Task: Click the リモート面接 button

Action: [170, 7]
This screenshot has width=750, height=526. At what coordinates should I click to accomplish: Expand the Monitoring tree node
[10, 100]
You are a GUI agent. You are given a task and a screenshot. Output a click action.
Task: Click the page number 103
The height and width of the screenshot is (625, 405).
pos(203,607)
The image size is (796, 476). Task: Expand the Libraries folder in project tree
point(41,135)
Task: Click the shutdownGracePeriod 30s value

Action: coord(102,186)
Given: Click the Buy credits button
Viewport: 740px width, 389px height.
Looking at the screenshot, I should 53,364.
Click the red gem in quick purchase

---

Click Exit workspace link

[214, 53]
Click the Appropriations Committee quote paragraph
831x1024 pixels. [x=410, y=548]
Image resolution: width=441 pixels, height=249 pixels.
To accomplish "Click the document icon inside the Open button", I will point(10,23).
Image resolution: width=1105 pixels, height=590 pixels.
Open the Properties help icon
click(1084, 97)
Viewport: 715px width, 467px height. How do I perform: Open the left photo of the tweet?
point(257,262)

==

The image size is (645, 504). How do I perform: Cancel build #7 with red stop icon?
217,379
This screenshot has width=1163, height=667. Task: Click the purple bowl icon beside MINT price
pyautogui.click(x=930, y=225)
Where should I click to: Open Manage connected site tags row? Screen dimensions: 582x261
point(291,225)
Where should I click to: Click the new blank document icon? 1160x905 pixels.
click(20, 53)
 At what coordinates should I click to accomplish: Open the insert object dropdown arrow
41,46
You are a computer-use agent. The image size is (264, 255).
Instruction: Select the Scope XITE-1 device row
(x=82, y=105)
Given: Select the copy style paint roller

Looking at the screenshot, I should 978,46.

Exercise aim: Look through the entries, and return every line that the word "agent" appears in.

The completed task:
You are a GUI agent. You are given a task and a screenshot. Output a click action.
You are a computer-use agent. The image size is (264, 255).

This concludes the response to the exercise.